Чтение онлайн

ЖАНРЫ

Шрифт:

II

Этого мало. Пушкин не только не отвергал своего авторства, но в другом своем послании к Чаадаеву весьма отчетливо признал его. В стихотворении «К чему холодные сомненья?» 1820 г., бесспорно пушкинском и несомненно посвященном Чаадаеву, поэт совершенно недвусмысленно упоминает свое первое обращение к тому же лицу. Оба стихотворения с давних пор сопоставляются исследователями, как несомненно внутренне согласованные. Возражение М. Л. Гофмана, считающего вопреки традиции, что за исключением одного образа (да и то трактованного по-иному) «нет решительно никакой внутренней связи между обоими посланиями», ни в коем случае не может быть принято.

Полагаем, что

связь эта очевидна. В момент второго послания Пушкин уже отошел от безудержной революционной восторженности своего недавнего прошлого, — он во многом стал спокойнее и скептичнее. Это новое настроение и выражается во 2-м послании. Все оно построено на противоположении возникшей сердечной лени и тишины прежнему «восторгу молодому» и мятежной отваге. Из этого противопоставления двух крайних настроений явственно выступает первое обращение к Чаадаеву (т. е. наше спорное послание).

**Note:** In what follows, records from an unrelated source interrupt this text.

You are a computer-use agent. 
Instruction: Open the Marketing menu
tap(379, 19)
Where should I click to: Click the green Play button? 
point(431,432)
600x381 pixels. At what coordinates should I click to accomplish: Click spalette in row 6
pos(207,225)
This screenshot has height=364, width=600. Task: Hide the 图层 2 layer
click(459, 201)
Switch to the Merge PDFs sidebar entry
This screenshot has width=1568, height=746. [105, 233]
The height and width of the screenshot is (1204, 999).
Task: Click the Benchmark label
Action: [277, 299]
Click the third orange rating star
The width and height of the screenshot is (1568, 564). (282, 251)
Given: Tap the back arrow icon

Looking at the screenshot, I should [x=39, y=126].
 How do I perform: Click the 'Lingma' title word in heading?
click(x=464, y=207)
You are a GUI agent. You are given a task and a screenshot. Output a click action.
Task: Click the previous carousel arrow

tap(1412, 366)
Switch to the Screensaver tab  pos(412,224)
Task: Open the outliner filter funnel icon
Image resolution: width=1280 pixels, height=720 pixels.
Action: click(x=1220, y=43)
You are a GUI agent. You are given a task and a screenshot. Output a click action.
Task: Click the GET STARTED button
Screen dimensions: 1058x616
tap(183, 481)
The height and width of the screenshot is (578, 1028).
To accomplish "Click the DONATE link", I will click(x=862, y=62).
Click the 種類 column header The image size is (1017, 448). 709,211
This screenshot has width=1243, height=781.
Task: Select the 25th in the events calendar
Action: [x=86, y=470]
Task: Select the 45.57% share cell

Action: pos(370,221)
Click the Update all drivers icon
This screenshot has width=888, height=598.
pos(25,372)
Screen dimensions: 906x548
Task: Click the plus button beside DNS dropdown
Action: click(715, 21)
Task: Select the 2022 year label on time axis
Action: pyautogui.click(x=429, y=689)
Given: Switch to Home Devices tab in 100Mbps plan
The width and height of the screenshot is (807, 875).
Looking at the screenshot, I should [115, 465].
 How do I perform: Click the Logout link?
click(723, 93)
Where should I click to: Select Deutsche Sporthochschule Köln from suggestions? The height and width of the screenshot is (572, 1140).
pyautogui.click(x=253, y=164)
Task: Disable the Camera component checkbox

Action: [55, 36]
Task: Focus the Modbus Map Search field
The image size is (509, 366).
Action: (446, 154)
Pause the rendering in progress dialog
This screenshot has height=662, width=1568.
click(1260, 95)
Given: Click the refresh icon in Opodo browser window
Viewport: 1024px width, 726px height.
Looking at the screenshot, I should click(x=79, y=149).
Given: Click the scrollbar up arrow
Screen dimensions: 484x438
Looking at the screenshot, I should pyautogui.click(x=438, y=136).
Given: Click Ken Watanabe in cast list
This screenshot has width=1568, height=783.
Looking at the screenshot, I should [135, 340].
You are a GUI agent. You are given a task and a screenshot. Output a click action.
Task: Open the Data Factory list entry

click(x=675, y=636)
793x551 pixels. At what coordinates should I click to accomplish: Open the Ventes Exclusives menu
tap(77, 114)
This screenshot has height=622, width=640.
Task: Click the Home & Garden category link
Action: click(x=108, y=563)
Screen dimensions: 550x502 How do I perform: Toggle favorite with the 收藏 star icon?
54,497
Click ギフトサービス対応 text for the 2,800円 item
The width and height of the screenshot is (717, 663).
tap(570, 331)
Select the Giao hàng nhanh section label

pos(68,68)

Вспомним окончание послания к Чаадаеву 1820 г. (бесспорного):

Чаадаев, помнишь ли былое?

Давно ль с восторгом молодым

Я мыслил имя роковое

Предать развалинам иным?

Но в сердце, бурями смиренном,

Теперь и лень и тишина,

И в умиленьи вдохновенном

На камне, дружбой освященном,

Пишу я наши имена.

Вопрос, поставленный в начале этого заключения («давно ль с восторгом молодым я мыслил имя роковое предать развалинам иным?»), явно указывает на первое послание. Здесь, как и во всем стихотворении, — противопоставление первому посланию. Теперь перед поэтом развалины храма Дианы, где происходили трогательные эпизоды классической дружбы Ореста в Пилада:

На сих развалинах свершилось

Святое дружбы торжество…

В первом же случае говорилось об «обломках самовластья», т. е. отнюдь не идиллических руинах. Это и подчеркивается во 2-м послании в стихах о предании «рокового имени» (конечно, носителя самовластья) «развалинам иным» (обломкам трона).

Параллелизм антитезы углубляется и далее: в 1818 г. Пушкин мечтал видеть «наши имена» (т. е. свое и Чаадаева) написанными воспрянувшей от спячки революционной Россией «на обломках самовластья» — теперь же с ленью и тишиной в сердце, даже с чувством умиления —

На камне, дружбой освященном,

Пишу я наши имена.

В первом случае — обломки, овеянные вихрем борьбы, во втором — камень, дружбой освященный. В 1818 году — бурная устремленность в будущее, в 1820 — уход в легендарное прошлое: политическим перспективам грядущего противопоставлено идиллическое видение античности. Сложная и точная система противопоставлений обнаруживает теснейшую связь обоих посланий.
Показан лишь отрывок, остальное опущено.